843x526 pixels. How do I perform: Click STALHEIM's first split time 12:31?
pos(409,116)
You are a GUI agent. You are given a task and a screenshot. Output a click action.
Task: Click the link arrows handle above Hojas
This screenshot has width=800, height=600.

....................

◆ **Brief**
What is wanted is a copy of every line in the listing that includes the word "screenshot".

◆ **Exercise response**
You are a GUI agent. You are given a task and a screenshot. Output a click action.
This screenshot has width=800, height=600.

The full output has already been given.